SOLiD data support in de novo assembly

SOLiD sequencing is done in color space. When viewed in nucleotide space this means that a single sequencing error changes the remainder of the read. An example read is shown in figure 5.18.

Image denovo_solid_web
Figure 5.17: How an error in color space leads to a phase shift and subsequent problems for the rest of the read sequence

Basically, this color error means that C's become A's and A's become C's. Likewise for G's and T's. For the three different types of errors, we get three different ends of the read. Along with the correct reads, we may get four different versions of the original genome due to errors. So if SOLiD reads are just regarded in nucleotide space, we get four different contig sequences with jumps from one to another every time there is a sequencing error.

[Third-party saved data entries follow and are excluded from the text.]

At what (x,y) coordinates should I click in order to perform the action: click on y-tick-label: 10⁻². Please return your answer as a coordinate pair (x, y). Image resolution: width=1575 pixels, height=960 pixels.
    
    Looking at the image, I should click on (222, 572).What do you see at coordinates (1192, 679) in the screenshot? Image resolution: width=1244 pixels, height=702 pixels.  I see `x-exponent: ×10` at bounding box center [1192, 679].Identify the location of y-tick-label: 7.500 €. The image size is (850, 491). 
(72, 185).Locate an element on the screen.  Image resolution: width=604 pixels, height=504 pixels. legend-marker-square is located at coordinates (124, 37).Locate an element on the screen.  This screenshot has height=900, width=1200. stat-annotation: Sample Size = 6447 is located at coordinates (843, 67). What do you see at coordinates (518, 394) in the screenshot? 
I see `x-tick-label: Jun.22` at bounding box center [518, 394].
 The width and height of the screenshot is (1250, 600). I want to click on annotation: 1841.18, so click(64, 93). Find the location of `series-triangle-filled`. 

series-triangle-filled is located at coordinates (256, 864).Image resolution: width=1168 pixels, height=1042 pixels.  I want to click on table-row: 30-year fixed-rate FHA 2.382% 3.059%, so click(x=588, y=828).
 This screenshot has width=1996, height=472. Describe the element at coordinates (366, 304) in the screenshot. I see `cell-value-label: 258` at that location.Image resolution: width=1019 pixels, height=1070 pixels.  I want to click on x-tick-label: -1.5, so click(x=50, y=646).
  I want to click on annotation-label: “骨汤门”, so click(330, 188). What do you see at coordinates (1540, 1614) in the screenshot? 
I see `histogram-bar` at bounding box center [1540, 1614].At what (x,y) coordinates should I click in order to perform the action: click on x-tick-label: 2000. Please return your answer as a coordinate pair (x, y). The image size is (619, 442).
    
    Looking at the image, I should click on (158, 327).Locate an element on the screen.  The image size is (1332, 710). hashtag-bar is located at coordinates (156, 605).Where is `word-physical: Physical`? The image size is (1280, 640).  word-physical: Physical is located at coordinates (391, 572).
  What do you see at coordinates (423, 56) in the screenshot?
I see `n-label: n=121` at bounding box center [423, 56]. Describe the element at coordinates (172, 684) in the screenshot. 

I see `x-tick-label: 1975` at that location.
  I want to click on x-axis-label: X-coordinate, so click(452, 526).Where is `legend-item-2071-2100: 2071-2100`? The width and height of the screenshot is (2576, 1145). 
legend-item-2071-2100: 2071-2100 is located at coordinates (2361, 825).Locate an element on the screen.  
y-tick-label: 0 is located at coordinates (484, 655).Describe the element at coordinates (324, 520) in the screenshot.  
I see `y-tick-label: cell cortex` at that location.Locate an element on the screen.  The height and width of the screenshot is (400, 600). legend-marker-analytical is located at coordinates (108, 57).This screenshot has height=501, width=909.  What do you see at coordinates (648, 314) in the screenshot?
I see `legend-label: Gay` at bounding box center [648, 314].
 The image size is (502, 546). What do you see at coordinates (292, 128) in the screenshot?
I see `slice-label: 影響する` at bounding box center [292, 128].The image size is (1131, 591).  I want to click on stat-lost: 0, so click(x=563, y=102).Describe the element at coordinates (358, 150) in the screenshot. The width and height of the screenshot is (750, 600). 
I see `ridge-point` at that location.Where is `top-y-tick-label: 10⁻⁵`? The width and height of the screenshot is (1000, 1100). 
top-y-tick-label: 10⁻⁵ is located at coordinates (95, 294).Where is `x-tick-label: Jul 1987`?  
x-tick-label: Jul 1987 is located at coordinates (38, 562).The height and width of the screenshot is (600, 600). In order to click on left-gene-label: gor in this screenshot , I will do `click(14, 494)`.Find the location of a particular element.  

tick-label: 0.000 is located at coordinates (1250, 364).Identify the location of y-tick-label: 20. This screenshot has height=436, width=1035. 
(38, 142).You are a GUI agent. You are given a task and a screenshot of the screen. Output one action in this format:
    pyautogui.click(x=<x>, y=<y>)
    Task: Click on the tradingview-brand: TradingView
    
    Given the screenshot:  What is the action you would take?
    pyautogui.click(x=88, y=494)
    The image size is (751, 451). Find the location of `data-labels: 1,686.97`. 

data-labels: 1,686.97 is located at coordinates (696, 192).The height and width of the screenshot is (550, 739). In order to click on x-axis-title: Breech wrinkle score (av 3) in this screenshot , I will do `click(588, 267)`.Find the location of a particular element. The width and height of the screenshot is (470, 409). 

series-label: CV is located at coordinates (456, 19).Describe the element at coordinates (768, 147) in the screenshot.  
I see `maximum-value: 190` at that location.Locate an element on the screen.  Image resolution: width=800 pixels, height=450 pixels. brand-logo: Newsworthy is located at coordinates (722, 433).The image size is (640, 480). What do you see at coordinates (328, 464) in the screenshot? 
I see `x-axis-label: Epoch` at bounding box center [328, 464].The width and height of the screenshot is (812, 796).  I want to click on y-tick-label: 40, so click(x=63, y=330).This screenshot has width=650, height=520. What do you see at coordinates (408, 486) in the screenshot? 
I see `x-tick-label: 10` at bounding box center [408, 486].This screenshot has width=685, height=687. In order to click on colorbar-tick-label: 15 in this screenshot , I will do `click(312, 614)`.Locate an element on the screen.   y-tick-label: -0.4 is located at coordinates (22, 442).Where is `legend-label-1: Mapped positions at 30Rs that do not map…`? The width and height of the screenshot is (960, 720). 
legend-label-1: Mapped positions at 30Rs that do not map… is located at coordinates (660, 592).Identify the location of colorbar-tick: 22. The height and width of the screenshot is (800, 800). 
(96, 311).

Thus, to fully accommodate SOLiD sequencing data, the special nature of the technology has to be considered in every step of the assembly algorithm. Furthermore, SOLiD reads are fairly short and often quite error prone. Due to these issues, we have chosen not to include SOLiD support in the first algorithm steps, but only use the SOLiD data where they have a large positive effect on the assembly process: when applying paired information. Thus, the clc_assembler program has a special option ("-p d") to indicate that a certain data set should be used only for its paired information. This option should always be applied to SOLiD data. It is also useful for data sets of other types with many errors. The errors might have the effect of confusing the initial graph building more than improving it. But the paired information is still valuable and can be used with this option.